Brincavam ao Carnaval, organizavam grupos e mascaravam-se tematicamente. Lembro-me de num ano me ter mascarado de ‘Homem Invisível’ e de no meu grupo haver mais alguns mascarados de heróis de banda desenhada da altura como o ‘Fantasma’, o ‘Zorro’ ou o ‘Buck Rogers’, e de noutro ano o nosso grupo se ter mascarado de ‘ambulância e urgência de hospital’ com médicos, enfermeiras, e dois doentes, um numa padiola com soro e tudo e outro com muletas e todo cheio de ligaduras, levando à frente a sirene a sinalizar a nossa marcha e chegada à festa.
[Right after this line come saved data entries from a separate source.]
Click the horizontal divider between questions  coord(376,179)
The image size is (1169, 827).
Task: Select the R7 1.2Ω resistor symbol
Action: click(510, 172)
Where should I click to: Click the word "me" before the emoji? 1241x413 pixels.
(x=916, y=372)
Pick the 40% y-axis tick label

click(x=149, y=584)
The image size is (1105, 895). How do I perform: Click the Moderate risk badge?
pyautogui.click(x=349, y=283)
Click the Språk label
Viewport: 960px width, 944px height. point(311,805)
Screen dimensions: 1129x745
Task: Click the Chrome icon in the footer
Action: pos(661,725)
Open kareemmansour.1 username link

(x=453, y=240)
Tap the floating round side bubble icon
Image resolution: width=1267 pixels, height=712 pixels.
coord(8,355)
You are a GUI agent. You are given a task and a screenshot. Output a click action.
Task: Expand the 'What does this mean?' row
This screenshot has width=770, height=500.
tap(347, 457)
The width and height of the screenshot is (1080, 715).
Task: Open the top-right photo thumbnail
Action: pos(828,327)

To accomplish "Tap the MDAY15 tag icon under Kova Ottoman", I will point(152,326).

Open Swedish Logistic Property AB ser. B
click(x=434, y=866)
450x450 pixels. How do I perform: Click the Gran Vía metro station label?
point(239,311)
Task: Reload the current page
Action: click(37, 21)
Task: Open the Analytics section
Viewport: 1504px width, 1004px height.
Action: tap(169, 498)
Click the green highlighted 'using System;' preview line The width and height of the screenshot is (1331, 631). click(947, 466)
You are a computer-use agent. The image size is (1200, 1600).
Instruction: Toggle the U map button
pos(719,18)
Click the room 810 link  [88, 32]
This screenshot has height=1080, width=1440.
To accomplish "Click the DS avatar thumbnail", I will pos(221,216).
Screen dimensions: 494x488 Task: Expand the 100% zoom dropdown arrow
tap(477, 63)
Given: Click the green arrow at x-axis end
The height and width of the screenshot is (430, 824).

Nessa altura, havia, espalhadas pela cidade, inúmeras festas particulares e muitas festas públicas todas com a obrigatoriedade do uso de máscaras, onde nos divertíamos noite fora. E para os não convidados (muitos de nós não queríamos convites para nada), havia sempre a hipótese de um assalto organizado. Imensos grupos de gente mascarada assaltavam festas e, imagine-se, eram sempre muito bem recebidos. Sim, havia ‘assaltos de Carnaval’ nas noites de sábado e segunda-feira. Quase se poderia dizer que festa que não fosse ‘assaltada’, não era festa. Coisa impensável nos dias de hoje, por falta da capacidade da nossa juventude se saber divertir, e mais importante, por causa da insegurança que graça por aí.
E tantas outras coisas que se faziam por esse Portugal fora, próprias do nosso Carnaval, e que hoje quase só existem em poucos lugares meio esquecidos.
Mas também havia corso, mas à nossa moda, à moda Portuguesa, sem samba ou meninas despidas e cheias de frio.
Nessa altura, sabíamo-nos divertir. Nós fazíamos a festa. Inventávamos alegria. Gente de todas as idades brincava nestes três dias. Tinha de ser assim também, porque não tínhamos, como nos dias de agora, um ano inteiro de Carnaval, protagonizado pelos nossos dirigentes que dia-a-dia nos (dês)governam, o que convenhamos, cansa qualquer um!
Hoje, nós, como os nossos filhos, sobrinhos ou netos, só sabemos brincar parados, olhando para os brinquedos que brincam sozinhos, olhando para a alegria dos outros, o que é uma tristeza.